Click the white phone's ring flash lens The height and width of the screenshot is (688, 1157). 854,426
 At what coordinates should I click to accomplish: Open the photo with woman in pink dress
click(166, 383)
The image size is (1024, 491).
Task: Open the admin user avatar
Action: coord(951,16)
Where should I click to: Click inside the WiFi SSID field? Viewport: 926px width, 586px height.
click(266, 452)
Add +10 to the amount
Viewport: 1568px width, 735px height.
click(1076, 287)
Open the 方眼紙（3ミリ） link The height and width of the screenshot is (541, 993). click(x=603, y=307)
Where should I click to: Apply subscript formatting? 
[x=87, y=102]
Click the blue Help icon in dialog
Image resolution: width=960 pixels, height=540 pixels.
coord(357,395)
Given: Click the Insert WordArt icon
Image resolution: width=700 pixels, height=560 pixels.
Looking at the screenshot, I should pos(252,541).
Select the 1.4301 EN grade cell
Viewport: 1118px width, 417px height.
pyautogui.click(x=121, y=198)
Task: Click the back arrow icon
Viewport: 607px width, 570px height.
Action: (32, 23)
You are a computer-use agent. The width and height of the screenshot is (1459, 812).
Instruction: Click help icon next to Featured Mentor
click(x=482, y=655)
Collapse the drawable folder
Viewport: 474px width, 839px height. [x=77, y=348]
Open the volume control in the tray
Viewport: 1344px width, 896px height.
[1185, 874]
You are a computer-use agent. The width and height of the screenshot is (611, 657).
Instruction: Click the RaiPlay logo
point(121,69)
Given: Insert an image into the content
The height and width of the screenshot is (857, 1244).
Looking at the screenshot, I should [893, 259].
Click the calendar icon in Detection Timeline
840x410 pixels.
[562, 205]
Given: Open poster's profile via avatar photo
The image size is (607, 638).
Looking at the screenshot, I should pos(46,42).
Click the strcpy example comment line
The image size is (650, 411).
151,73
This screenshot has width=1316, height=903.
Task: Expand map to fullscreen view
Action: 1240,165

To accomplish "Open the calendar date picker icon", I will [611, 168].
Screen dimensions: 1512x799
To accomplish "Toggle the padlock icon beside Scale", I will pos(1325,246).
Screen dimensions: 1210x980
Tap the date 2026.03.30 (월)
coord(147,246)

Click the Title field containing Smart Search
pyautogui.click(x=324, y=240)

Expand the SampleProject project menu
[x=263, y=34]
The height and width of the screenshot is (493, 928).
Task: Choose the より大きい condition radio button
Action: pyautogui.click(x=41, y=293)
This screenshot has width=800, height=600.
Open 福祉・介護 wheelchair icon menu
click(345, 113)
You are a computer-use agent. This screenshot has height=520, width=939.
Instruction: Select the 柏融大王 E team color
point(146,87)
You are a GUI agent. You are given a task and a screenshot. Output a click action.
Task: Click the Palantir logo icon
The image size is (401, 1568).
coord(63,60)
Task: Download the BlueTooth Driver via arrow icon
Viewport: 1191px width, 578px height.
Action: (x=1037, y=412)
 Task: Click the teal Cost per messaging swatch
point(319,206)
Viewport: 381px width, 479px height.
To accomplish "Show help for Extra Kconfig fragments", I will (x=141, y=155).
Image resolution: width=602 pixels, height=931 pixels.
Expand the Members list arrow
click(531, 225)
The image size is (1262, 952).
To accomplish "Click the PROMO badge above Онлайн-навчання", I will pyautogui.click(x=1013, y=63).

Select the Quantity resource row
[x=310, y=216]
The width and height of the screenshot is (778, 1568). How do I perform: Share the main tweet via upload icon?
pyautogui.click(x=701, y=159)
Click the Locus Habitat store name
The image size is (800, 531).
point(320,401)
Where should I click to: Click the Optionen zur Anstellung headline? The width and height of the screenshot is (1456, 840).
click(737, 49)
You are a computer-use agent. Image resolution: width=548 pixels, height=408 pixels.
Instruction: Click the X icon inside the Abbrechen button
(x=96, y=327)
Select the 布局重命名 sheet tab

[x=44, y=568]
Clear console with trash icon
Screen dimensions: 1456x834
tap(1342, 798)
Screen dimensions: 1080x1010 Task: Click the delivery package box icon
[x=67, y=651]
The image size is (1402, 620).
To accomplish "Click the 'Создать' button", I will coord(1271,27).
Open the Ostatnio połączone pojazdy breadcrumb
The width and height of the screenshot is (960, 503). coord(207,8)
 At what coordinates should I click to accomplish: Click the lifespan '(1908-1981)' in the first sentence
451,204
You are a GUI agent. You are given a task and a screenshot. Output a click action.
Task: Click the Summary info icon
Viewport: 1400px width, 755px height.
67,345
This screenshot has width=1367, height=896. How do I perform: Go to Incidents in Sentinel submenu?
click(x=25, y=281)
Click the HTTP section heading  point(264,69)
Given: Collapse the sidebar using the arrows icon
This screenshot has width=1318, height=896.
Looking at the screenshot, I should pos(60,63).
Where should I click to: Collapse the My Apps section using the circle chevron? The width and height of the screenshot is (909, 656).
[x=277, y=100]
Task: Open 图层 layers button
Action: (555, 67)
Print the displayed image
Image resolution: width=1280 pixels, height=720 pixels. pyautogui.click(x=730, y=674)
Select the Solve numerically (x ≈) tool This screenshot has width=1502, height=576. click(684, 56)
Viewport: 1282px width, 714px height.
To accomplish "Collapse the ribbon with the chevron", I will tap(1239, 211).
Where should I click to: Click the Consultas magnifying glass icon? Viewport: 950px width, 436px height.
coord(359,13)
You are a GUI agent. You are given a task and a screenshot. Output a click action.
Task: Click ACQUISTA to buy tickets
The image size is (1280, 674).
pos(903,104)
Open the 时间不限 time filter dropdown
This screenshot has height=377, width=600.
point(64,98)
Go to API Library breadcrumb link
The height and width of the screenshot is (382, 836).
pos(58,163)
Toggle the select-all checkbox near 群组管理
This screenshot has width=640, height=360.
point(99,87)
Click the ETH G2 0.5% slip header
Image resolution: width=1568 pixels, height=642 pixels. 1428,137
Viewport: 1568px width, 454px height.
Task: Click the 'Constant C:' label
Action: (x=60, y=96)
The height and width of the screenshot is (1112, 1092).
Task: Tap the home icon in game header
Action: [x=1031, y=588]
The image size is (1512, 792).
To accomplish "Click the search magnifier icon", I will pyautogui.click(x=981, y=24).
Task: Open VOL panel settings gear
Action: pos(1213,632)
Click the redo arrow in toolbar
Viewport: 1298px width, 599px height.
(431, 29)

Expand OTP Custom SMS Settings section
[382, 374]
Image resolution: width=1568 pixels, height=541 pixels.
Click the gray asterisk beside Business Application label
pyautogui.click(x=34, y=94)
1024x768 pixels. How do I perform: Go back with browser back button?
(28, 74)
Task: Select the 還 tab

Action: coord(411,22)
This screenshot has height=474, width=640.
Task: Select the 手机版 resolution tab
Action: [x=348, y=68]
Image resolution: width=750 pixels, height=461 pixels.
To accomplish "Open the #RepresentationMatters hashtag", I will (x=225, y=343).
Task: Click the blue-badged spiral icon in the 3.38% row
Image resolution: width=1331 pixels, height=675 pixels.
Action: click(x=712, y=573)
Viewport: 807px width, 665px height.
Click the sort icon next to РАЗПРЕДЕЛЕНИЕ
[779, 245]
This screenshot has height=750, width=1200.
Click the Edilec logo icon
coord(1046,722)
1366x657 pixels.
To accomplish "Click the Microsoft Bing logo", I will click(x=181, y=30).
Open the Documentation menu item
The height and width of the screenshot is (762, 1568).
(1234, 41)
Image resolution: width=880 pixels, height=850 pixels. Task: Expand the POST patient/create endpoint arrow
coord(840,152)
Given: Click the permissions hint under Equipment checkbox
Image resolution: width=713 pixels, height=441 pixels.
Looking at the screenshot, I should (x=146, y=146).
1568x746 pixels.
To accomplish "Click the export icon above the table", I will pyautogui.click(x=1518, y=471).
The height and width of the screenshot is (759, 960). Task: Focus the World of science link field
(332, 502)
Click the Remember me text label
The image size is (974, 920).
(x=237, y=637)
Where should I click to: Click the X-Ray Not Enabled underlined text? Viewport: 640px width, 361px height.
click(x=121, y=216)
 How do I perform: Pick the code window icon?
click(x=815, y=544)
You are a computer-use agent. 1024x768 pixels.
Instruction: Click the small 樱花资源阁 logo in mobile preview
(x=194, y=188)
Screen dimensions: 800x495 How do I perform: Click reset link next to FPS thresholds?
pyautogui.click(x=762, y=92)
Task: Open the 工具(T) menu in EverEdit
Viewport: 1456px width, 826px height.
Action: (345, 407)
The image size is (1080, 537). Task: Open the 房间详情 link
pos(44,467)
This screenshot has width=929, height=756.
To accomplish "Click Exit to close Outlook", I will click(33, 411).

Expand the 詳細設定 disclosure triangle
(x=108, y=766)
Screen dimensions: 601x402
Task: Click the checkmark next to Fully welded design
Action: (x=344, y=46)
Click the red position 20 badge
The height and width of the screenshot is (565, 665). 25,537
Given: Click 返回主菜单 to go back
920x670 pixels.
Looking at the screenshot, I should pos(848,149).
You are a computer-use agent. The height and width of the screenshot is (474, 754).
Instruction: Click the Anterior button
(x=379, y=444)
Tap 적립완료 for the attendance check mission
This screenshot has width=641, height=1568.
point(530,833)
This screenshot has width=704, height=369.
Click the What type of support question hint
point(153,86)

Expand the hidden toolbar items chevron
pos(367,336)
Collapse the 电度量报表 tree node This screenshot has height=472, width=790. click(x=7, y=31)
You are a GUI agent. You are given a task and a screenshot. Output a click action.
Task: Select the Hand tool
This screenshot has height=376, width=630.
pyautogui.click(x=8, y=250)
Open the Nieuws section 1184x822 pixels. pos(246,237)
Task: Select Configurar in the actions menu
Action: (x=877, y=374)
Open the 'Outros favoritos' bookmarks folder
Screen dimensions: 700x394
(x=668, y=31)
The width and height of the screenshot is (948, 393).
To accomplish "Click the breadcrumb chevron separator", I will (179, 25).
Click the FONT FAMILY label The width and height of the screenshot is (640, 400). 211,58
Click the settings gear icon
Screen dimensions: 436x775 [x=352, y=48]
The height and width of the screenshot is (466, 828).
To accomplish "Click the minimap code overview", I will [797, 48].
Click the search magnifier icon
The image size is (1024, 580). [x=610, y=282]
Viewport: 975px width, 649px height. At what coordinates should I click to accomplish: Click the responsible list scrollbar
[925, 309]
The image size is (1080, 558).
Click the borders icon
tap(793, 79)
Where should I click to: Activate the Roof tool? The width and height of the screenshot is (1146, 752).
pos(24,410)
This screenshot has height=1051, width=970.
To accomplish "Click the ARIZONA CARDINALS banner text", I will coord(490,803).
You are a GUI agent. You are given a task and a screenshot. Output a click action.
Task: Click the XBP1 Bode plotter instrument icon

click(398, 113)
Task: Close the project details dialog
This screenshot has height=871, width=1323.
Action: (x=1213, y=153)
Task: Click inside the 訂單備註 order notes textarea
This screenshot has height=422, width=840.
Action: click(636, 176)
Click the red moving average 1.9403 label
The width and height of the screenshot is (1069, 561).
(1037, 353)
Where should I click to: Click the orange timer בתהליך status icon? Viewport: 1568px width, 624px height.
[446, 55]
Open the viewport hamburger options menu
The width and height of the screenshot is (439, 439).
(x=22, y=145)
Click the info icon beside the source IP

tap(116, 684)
===============
### WHAT THE EXERCISE ASKS
Look through the entries above. Extract each line with the word "dialog".

### RESULT OF THIS EXERCISE
Click the blue Help icon in dialog
Task: Close the project details dialog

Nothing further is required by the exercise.